#### [WORK TASK]
With no line omitted, restate the records below exactly as they appear.

____________

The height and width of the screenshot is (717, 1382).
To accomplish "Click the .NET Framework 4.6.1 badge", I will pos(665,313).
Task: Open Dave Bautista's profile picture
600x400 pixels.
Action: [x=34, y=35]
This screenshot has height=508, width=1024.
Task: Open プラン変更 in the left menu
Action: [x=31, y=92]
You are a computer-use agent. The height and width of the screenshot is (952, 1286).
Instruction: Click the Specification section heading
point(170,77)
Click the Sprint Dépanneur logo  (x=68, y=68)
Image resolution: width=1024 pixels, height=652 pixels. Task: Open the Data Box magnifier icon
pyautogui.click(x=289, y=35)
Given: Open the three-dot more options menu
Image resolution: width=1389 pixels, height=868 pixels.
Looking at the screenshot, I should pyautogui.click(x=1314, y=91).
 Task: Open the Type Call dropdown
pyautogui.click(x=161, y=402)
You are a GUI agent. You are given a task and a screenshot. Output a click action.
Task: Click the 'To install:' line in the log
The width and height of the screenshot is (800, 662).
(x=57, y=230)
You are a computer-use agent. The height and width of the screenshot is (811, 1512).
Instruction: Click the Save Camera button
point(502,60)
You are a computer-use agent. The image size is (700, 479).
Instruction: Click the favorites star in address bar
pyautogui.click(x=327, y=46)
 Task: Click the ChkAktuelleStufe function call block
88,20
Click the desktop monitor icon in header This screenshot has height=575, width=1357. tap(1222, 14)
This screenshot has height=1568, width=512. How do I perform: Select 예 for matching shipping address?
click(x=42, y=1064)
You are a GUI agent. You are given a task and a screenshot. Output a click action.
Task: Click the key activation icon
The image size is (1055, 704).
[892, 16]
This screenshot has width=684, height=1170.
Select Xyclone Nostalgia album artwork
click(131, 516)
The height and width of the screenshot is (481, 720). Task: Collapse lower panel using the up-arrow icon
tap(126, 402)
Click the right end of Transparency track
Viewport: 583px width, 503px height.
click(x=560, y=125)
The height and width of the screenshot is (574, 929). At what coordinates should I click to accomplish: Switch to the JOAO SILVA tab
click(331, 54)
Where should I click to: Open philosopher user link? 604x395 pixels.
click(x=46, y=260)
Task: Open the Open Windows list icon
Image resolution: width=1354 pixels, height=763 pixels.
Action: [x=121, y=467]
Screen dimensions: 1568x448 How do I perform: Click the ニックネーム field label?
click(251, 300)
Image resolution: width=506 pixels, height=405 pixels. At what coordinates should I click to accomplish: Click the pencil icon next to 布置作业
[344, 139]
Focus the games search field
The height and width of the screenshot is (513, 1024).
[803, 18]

____________

#### [ANSWER SPACE]
The height and width of the screenshot is (717, 1382).
To accomplish "Click the .NET Framework 4.6.1 badge", I will pos(665,313).
Task: Open Dave Bautista's profile picture
600x400 pixels.
Action: [x=34, y=35]
This screenshot has height=508, width=1024.
Task: Open プラン変更 in the left menu
Action: [x=31, y=92]
You are a computer-use agent. The height and width of the screenshot is (952, 1286).
Instruction: Click the Specification section heading
point(170,77)
Click the Sprint Dépanneur logo  (x=68, y=68)
Image resolution: width=1024 pixels, height=652 pixels. Task: Open the Data Box magnifier icon
pyautogui.click(x=289, y=35)
Given: Open the three-dot more options menu
Image resolution: width=1389 pixels, height=868 pixels.
Looking at the screenshot, I should pyautogui.click(x=1314, y=91).
 Task: Open the Type Call dropdown
pyautogui.click(x=161, y=402)
You are a GUI agent. You are given a task and a screenshot. Output a click action.
Task: Click the 'To install:' line in the log
The width and height of the screenshot is (800, 662).
(x=57, y=230)
You are a computer-use agent. The height and width of the screenshot is (811, 1512).
Instruction: Click the Save Camera button
point(502,60)
You are a computer-use agent. The image size is (700, 479).
Instruction: Click the favorites star in address bar
pyautogui.click(x=327, y=46)
 Task: Click the ChkAktuelleStufe function call block
88,20
Click the desktop monitor icon in header This screenshot has height=575, width=1357. tap(1222, 14)
This screenshot has height=1568, width=512. How do I perform: Select 예 for matching shipping address?
click(x=42, y=1064)
You are a GUI agent. You are given a task and a screenshot. Output a click action.
Task: Click the key activation icon
The image size is (1055, 704).
[892, 16]
This screenshot has width=684, height=1170.
Select Xyclone Nostalgia album artwork
click(131, 516)
The height and width of the screenshot is (481, 720). Task: Collapse lower panel using the up-arrow icon
tap(126, 402)
Click the right end of Transparency track
Viewport: 583px width, 503px height.
click(x=560, y=125)
The height and width of the screenshot is (574, 929). At what coordinates should I click to accomplish: Switch to the JOAO SILVA tab
click(331, 54)
Where should I click to: Open philosopher user link? 604x395 pixels.
click(x=46, y=260)
Task: Open the Open Windows list icon
Image resolution: width=1354 pixels, height=763 pixels.
Action: [x=121, y=467]
Screen dimensions: 1568x448 How do I perform: Click the ニックネーム field label?
click(251, 300)
Image resolution: width=506 pixels, height=405 pixels. At what coordinates should I click to accomplish: Click the pencil icon next to 布置作业
[344, 139]
Focus the games search field
The height and width of the screenshot is (513, 1024).
[803, 18]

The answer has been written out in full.